The St. John collaboration came at a good time: the quartet had tired of the same old program (Haydn, Beethoven, something not too alienating from the early twentieth century), and Henry could feel everyone getting antsy and bored. They were geniuses, Beethoven and Haydn, but it was as though the quartet had agreed to read the same forty-five books over and over and over again for the rest of their lives. Henry thought (but didn’t say) he was the most bored of them all, and at night he lay awake, dead tired from the day but unable to sleep, thinking about how people lived long lives, how everyone must die disappointed that they’ve arranged their lives so nothing ever changes too much.
The
quartet sat down in the amphitheater to play, and Henry winced at the expectation of pain. It was less severe than he’d been prepared for, but he knew it would only become more intense the longer they played. The piece was told in three long movements, each movement attacca to the next, which is what made it exhausting in particular, but what made it exhausting in general were the emotional requirements. It put no instrument to waste, especially not the so-often-ignored viola, and took the players through the full emotional range. Henry steeled his arm, his body, his unsure heart.
The performance went well—trees were conjured, soil was wafted—but Julia still had some notes for them afterward. Don’t take the second movement so fast, she told Jana, and could Daniel come out more always, she wanted a strong foundation throughout, and Henry, was everything okay? He was making faces during the performance.
“Oh, it’s this,” he said, holding up his right hand. “Just sometimes it’s bad.”
Julia looked worried. Jana put her hand on Julia’s. “He’ll be fine,” she said. “We’ve been playing a lot here, those reading parties. We won’t do it again until the performance.”

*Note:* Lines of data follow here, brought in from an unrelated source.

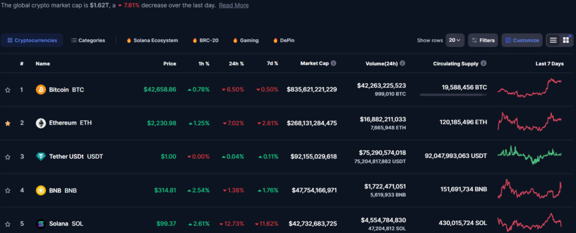The width and height of the screenshot is (576, 233).
Task: Click the Solana logo icon
Action: (41, 223)
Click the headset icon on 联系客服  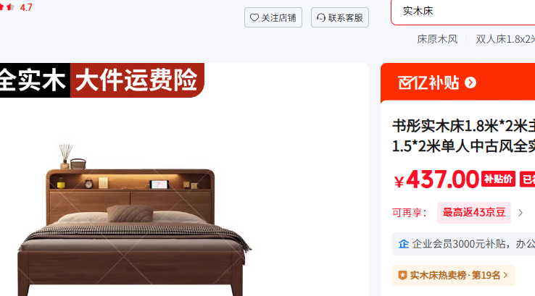(x=320, y=17)
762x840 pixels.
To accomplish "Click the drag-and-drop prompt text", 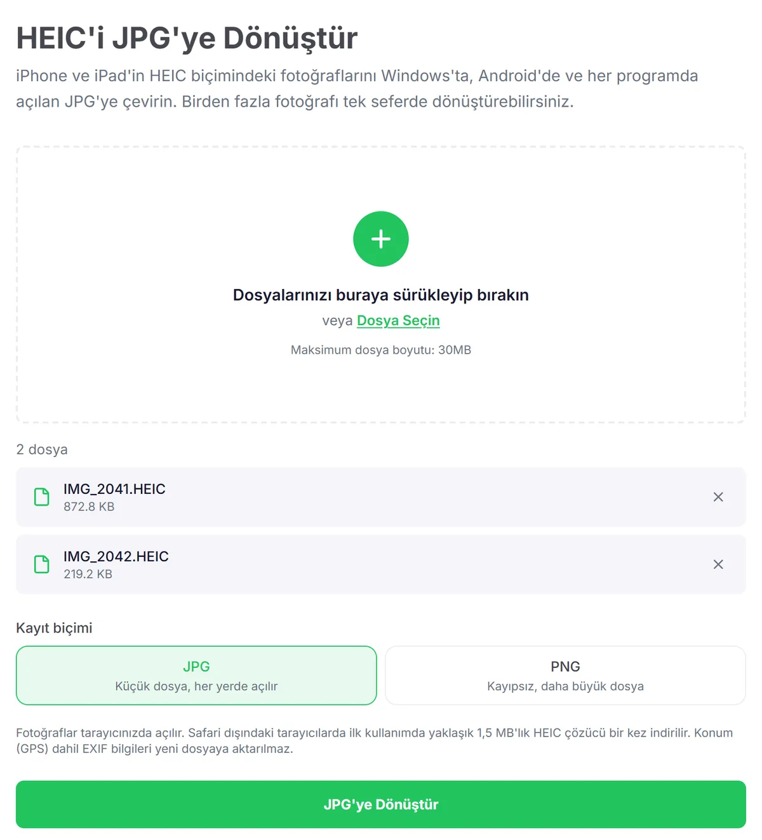I will [381, 295].
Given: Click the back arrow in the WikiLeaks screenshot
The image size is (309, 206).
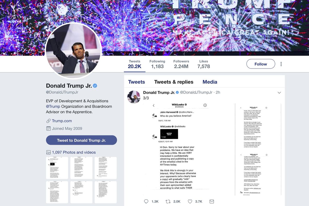Looking at the screenshot, I should coord(153,105).
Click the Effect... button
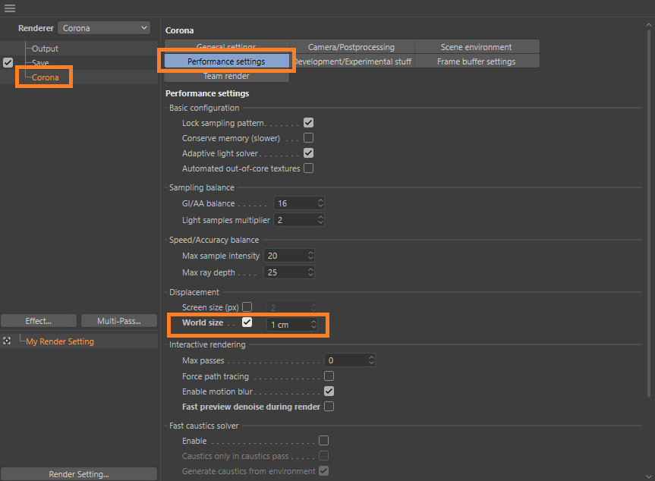The width and height of the screenshot is (655, 481). 39,321
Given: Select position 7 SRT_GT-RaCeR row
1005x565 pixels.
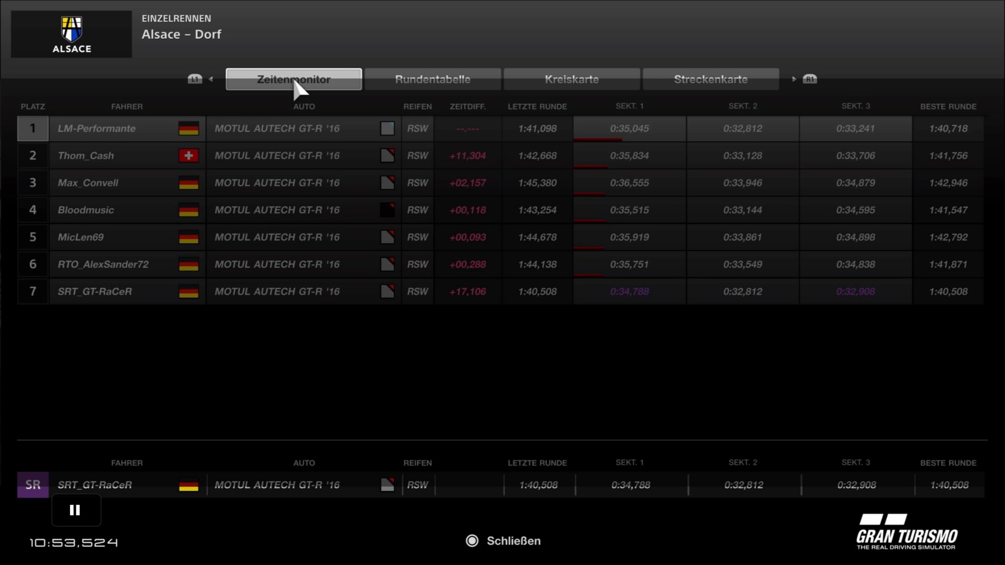Looking at the screenshot, I should point(95,292).
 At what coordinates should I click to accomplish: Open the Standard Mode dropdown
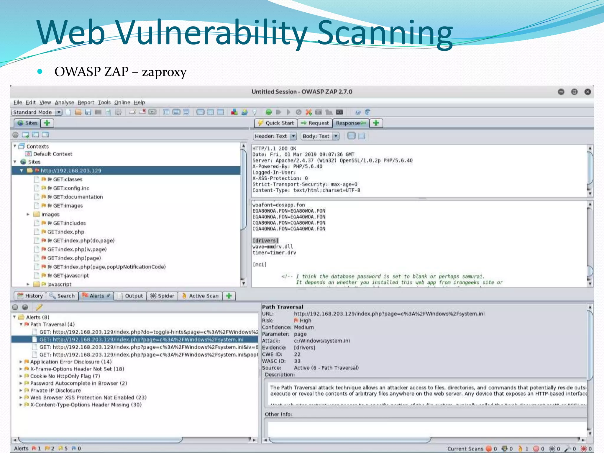pos(59,112)
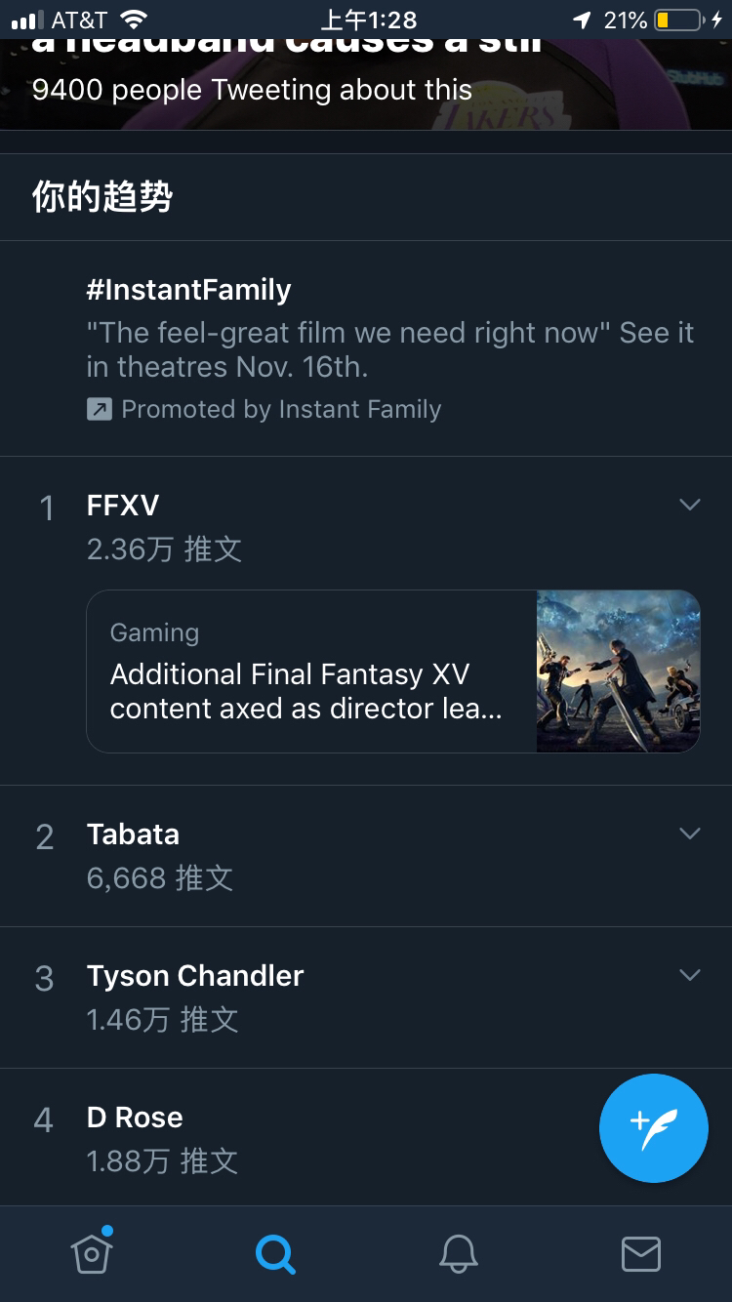Tap the Wi-Fi icon in status bar
The height and width of the screenshot is (1302, 732).
pos(133,20)
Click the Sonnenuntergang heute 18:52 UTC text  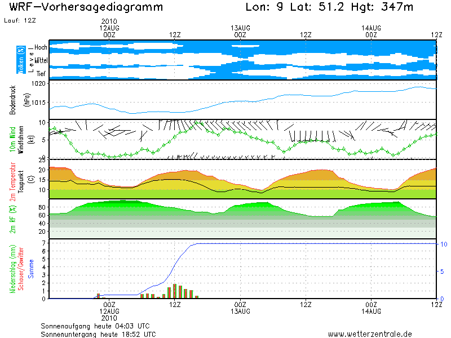(98, 334)
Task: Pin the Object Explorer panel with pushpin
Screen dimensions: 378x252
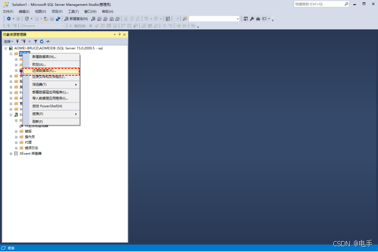Action: pos(120,35)
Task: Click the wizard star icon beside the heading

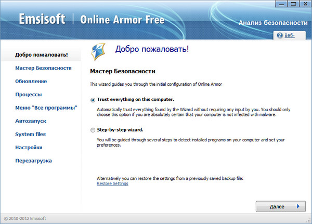Action: tap(99, 51)
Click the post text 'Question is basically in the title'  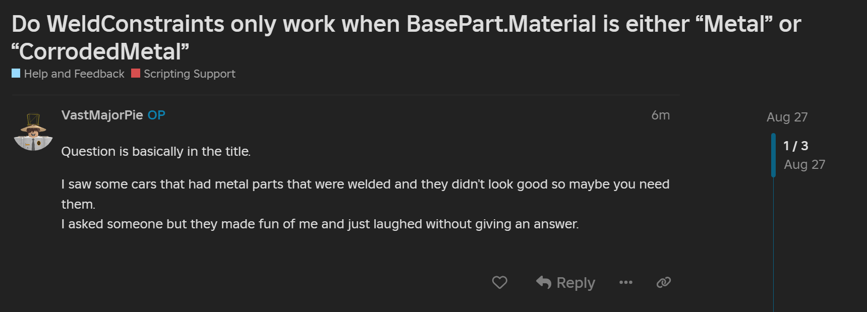click(156, 151)
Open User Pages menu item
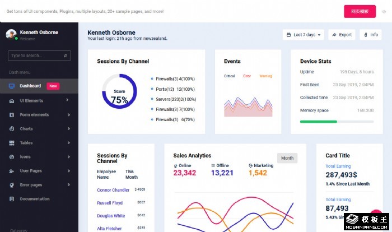Image resolution: width=392 pixels, height=232 pixels. (x=31, y=171)
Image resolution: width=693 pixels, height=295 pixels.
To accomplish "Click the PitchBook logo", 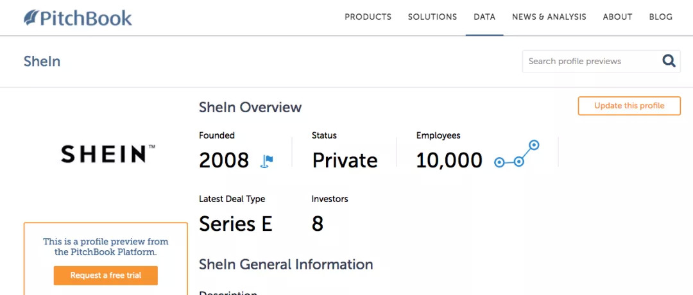I will (78, 17).
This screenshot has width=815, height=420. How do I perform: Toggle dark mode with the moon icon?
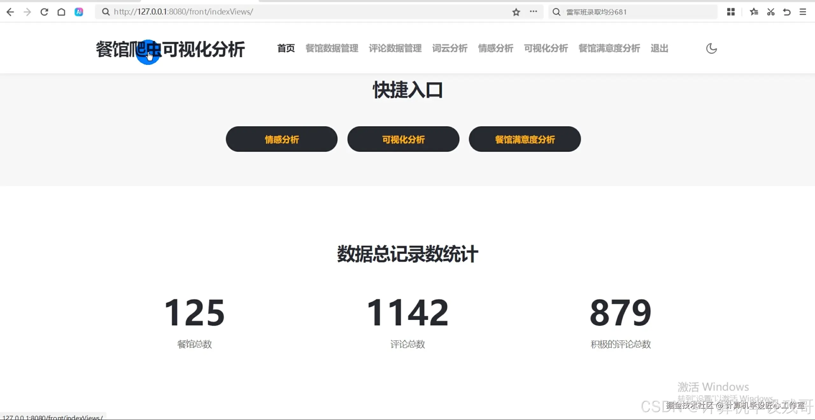pos(712,48)
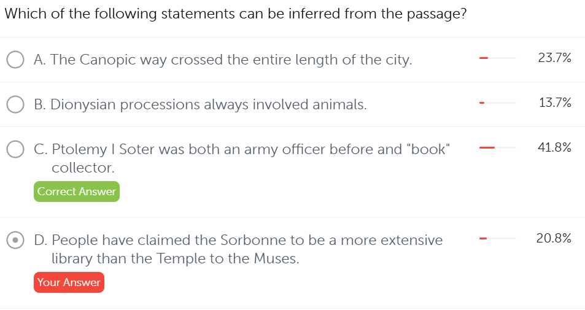Click the response bar for option D

coord(498,238)
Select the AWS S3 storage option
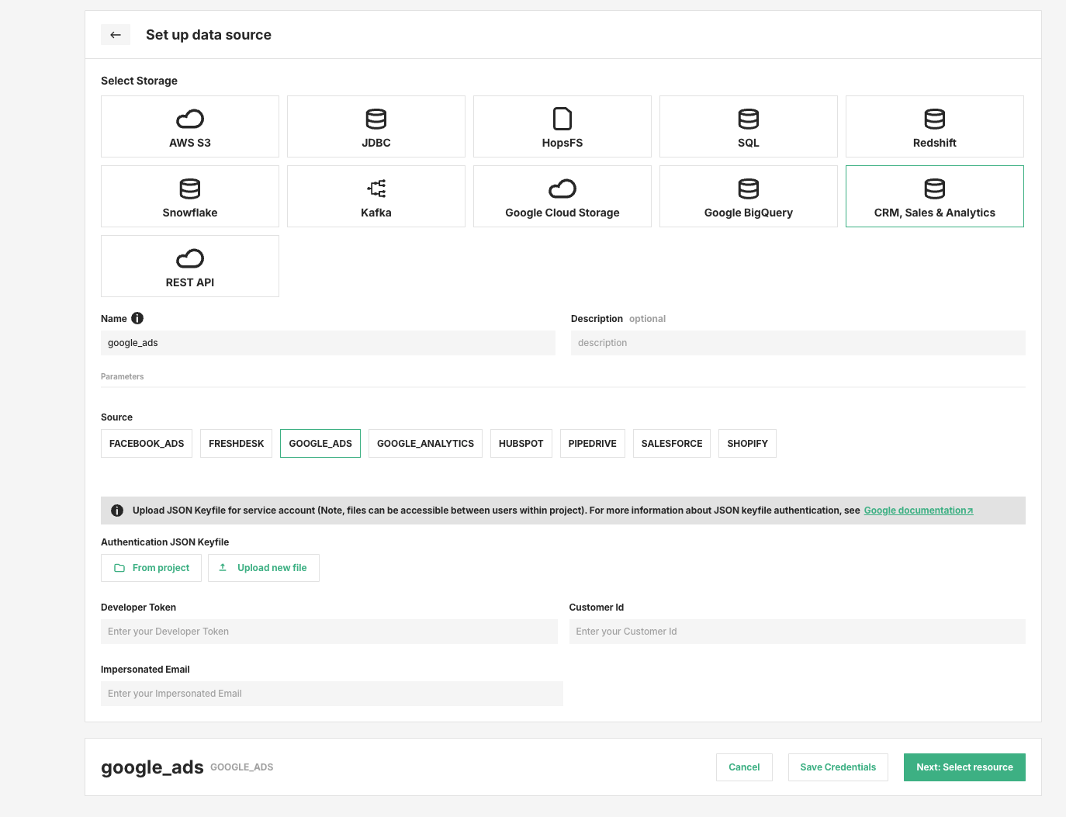The width and height of the screenshot is (1066, 817). (189, 126)
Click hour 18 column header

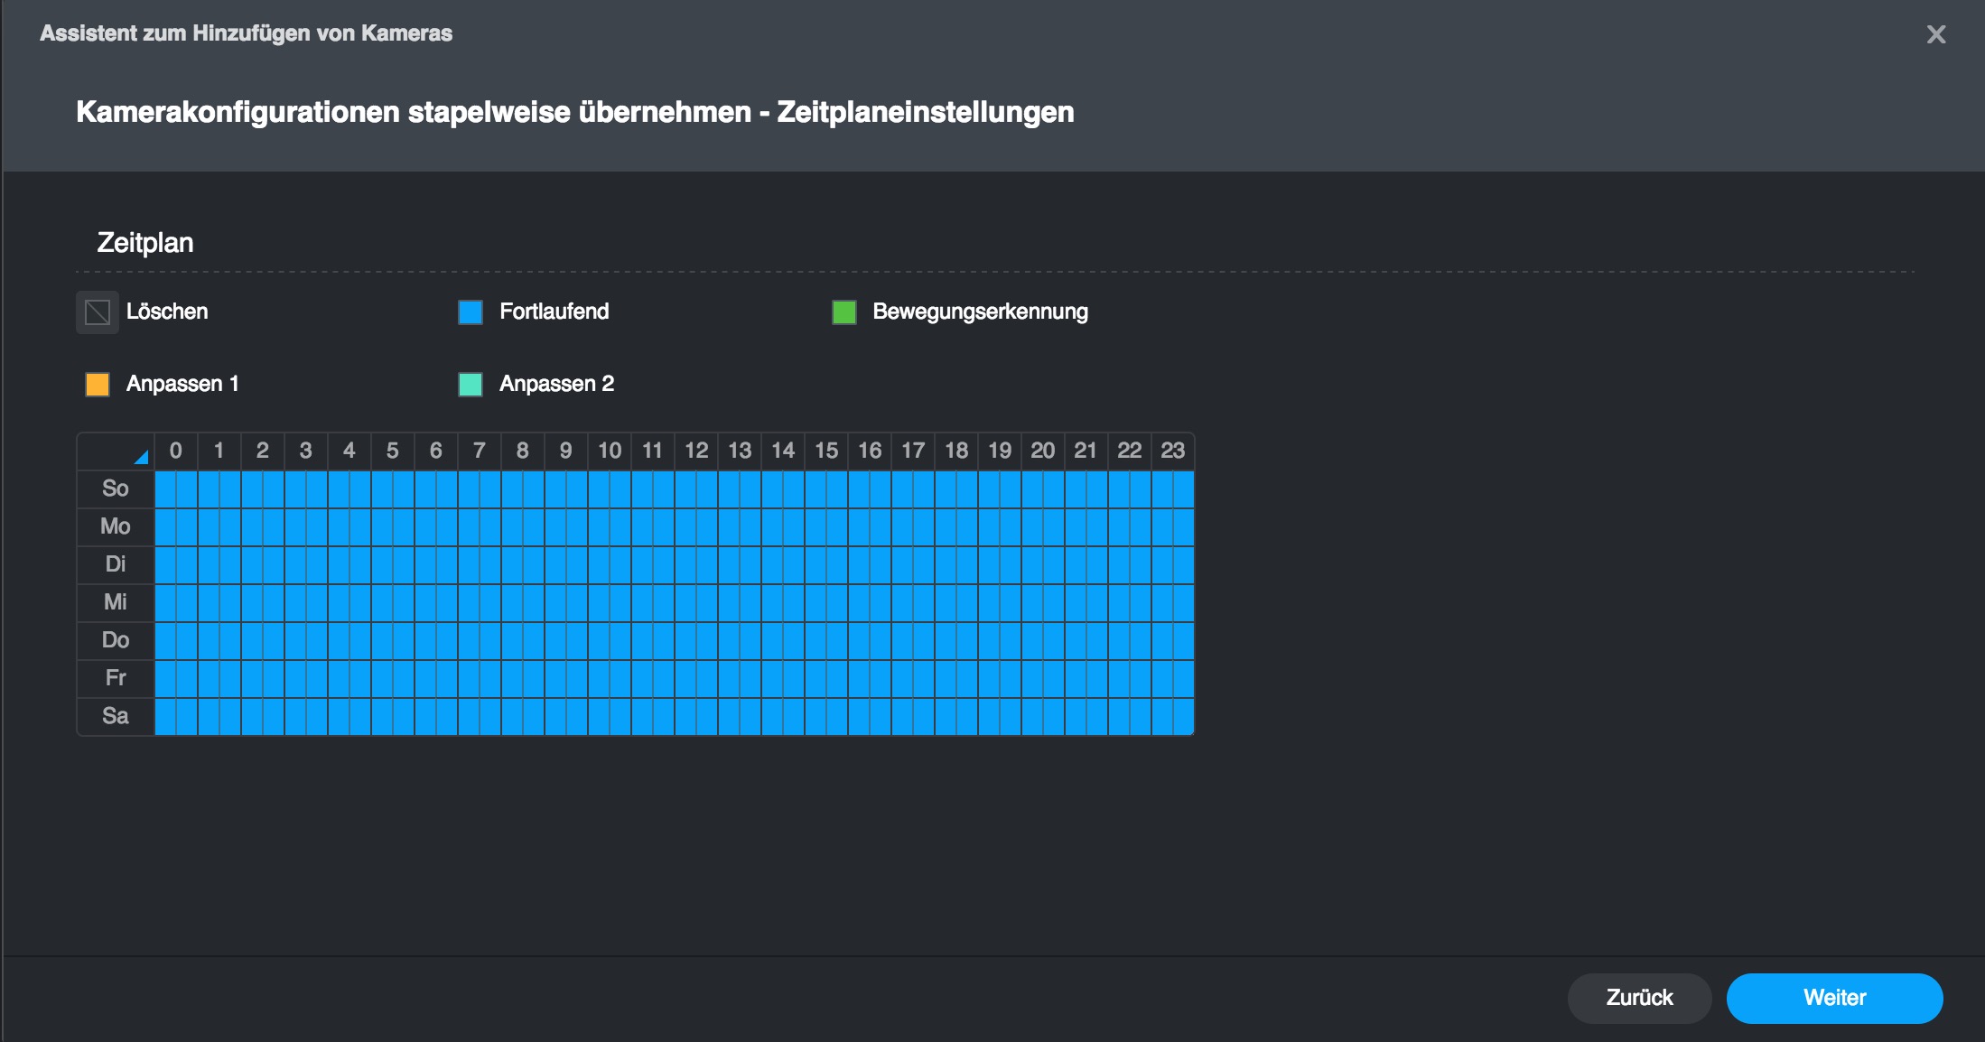tap(956, 451)
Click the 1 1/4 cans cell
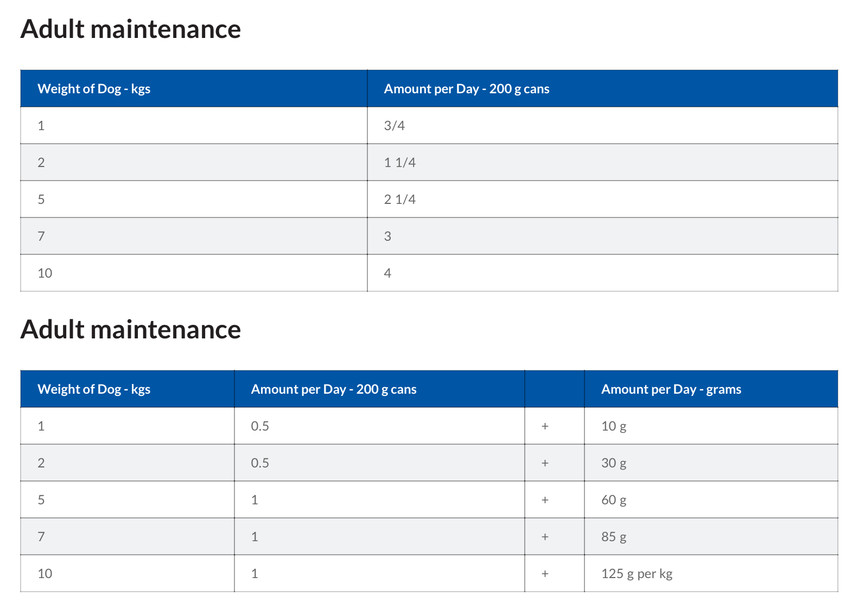852x609 pixels. 602,162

“But the master class,” Henry said. “Tomorrow we have a master class.”
“Well, you’re not taking the class. You don’t have to play,” Jana said.
Henry liked to demonstrate. He still remembered Fodorio sitting in with them during the master class before their final conservatory concert, how he’d taught them about energy and verve and engagement simply by playing with them instead of talking at them. Henry liked to do that when he taught. It made the students hungry.